First we must distinguish between three types of death, or three ways Christians use the word death. First there is the death that we are all born into, the death of this world, the death to which Jesus referred when He said, “let the dead bury their own dead.” Everyone born into this world through a mother and a father–that is, everyone except Jesus Christ Himself–is born dead in this sense. Roman Catholics also exempt Mary from experiencing this first kind of death through a kind of special grace. However, one of the problems with this theory of immaculate conception is that Mary becomes the Great Exception among Christians instead of the Great Example. The Orthodox consensus, for there is no specific dogma on this, seems to be that Mary experienced no special grace freeing her from the effects and influence of sin and death, but that as She grew and learned to choose good, She always did.
The second death is the death to this world. This is the death that frees us from the first death. This is the death that brings us Life. When we are born (conceived, actually) we come into existence. We are born with a capacity for Life, but this life has to be chosen. In the beginning, when God created everything, He created everything by divine fiat: “Let it be.” He created everything this way except the human being. Instead of saying, “exist! and the human being was,” God said, “Let us make.” Everything else was brought into being as it is and as it is to be. Humans were brought into being as something to be made, as a project (you might say), as something to become. And the first real, fully human being is Christ. He is the Man, the new Adam. This new Human Being, was the fruit of a Woman’s womb, a Woman who said “Let it be.”
God created everything else by saying “let it be,” and then He created a creature that would develop and only become fully what it is as it learned to trust and love God and freely submit and cooperate with God, and itself say the “let it be.” It is this learning to say, “let it be,” that is the second kind of death I am speaking of. It is a death to our own death, a death to the world that we have reached out and grabbed and brought into ourselves and we have confused with our life. We are born into the first kind of death, a death that looks to created things rather than the Creator for life. The second kind of death is the death to the first kind of death. It is the laying aside of the fear of death, it is accomplished by cooperation with Grace so that we learn ourselves to say, “let it be,” “not my will but Yours be done.”
Mary the Theotokos learned to embrace this second kind of death, this death of submission to God’s will, this death of trust and obedience, this death of silent prayer, inner stillness, and faith. Mary learned to say “let it be,” and so God could create in and through her a true Human being. Our calling as Christians is also to learn to say “let it be,” to learn to trust and pray and be still and know that God is God. It is a kind of death. All of the disordered passions and thoughts inside us scream for a different way. We desperately want to fix it ourselves, we pine for a way to reach out and grab the people, events and situations around us, to grab them and “make an impact,” to make it better, to fix it. Like Eve in the Garden, we want to grab the fruit and make things better ourselves.

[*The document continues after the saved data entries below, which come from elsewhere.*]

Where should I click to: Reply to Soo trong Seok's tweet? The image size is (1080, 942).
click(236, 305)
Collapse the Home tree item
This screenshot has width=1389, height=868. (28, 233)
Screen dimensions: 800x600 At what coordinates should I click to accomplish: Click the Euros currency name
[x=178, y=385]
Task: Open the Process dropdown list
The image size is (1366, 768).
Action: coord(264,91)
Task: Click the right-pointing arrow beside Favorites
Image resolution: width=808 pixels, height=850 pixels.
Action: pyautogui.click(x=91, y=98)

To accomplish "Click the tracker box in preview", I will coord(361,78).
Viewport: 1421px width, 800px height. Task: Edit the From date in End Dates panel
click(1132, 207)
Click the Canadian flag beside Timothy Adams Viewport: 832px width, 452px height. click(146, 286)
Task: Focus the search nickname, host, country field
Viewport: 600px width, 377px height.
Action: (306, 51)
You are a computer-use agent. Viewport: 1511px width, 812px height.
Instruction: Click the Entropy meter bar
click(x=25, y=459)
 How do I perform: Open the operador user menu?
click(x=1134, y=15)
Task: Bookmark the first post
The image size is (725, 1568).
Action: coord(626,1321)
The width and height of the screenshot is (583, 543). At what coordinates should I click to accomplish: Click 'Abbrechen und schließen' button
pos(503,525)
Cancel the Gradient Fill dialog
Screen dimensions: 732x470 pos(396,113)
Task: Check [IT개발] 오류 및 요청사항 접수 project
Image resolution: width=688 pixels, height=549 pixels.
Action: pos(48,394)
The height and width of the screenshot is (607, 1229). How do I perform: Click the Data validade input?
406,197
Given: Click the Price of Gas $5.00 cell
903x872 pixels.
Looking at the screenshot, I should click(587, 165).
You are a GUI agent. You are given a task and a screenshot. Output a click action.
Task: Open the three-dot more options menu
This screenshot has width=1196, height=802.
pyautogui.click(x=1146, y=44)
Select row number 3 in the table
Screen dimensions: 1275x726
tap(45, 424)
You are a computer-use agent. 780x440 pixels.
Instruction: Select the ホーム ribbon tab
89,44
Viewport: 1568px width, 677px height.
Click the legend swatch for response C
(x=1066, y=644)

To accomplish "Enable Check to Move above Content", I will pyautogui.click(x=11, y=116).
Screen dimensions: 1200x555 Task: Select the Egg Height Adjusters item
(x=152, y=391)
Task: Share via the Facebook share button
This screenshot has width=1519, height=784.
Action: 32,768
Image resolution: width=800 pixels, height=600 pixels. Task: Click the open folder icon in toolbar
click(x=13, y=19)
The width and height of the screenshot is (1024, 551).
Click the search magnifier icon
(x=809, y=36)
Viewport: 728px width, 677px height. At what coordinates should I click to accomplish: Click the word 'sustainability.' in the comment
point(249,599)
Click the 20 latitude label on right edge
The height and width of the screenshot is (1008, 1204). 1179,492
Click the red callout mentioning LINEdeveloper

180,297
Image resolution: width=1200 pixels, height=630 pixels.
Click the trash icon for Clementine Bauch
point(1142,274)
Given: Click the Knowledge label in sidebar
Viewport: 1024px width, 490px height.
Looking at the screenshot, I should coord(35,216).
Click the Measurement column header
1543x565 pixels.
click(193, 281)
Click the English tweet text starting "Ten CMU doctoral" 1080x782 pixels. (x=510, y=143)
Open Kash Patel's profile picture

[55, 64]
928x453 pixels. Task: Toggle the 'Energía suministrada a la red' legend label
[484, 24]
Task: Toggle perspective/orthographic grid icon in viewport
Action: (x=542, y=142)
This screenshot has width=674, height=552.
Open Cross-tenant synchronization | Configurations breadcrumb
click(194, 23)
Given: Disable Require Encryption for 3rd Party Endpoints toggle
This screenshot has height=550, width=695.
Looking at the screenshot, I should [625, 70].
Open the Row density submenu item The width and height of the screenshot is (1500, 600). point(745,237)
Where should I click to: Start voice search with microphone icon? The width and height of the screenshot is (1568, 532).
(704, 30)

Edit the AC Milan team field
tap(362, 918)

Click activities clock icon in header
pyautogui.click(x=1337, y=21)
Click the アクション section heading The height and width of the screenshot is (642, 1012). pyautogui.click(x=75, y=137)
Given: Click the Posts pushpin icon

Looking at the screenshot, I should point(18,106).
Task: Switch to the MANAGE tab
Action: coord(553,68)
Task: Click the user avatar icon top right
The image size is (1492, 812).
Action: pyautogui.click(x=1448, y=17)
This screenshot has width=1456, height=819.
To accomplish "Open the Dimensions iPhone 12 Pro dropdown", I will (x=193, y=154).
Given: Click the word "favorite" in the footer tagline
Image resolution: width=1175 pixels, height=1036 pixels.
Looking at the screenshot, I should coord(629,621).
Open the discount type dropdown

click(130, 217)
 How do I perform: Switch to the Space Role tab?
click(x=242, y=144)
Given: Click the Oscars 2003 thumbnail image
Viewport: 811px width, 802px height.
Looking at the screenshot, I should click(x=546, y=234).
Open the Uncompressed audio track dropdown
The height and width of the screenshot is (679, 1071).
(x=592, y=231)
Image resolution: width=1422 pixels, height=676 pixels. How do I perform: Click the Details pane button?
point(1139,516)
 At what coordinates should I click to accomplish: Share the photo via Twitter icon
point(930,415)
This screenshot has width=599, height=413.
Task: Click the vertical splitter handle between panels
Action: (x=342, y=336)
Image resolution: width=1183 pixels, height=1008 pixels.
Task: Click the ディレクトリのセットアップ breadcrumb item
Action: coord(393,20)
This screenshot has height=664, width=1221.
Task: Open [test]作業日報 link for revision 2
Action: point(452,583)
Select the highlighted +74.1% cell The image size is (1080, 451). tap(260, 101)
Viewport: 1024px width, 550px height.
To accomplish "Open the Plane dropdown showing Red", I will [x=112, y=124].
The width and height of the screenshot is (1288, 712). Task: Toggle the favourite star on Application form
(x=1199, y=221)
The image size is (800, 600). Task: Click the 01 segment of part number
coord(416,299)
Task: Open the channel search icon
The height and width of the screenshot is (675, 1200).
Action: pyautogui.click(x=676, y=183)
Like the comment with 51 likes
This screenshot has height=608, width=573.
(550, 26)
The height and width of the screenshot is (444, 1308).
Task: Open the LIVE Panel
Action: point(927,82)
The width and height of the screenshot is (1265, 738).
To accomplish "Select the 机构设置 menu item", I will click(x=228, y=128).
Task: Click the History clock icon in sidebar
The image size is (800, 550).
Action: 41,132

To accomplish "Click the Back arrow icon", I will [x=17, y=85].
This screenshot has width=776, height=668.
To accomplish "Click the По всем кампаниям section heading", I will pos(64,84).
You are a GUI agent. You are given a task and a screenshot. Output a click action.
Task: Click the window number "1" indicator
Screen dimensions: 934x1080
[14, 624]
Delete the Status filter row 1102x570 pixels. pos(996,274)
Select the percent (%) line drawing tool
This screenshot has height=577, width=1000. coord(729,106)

But the only real impact we can make is on ourselves. We must become peaceful, then we can participate in God’s peacemaking. We must learn to say “let it be.” Like Elijah in the desert, we must learn that God is not in the earthquakes and fires and storms we feel raging within us. God is in the gentle breeze, (or as the more famous Masoretic texts puts it) in the “still, small voice.” Or as Isaiah puts it, “In returning [to yourself and God within you] and rest you shall be saved; in quietness and in trust shall be your strength.” This is not easy, it is a kind of voluntary death. It is a cross to trust in God and to say, “let it be.” Yet it is a cross that Mary our Mother and example took up, it is a death that she embraced. And She has shown for us that it is through this second death that Life comes, that Christ is born in our heart (in our womb) and after an appropriate period of gestation, Christ in us becomes the Light to those around us, those we love. Through our death to the world, the world experiences Life. This is a mystery, as St. Paul puts it:
For we are the aroma of Christ to God among those who are being saved and among those who are perishing, to one a fragrance from death to death, to the other a fragrance from life to life. Who is sufficient for these things?
Finally there is the third kind of death. For those who have entered the second kind of death, the third kind is a mere “falling asleep.” This is why the Church does not remember the “death” of Mary. We remember her falling asleep. For those who have crucified themselves with Christ, those who have learned to say, “let it be,” “not my will but Yours be done,” for these there remains only a falling asleep in the Lord. And here again, we follow Mary as our example. We die daily to this world and its ways; we learn to “return” to ourselves and to God within ourselves, to trust in Him and to entrust all that concerns us to Him; and we learn to say, “let it be to me, to them, to us all according to Your word.”
These, I think, are some of the ways that the death, the falling asleep, of the Mother of God applies to us and becomes our example.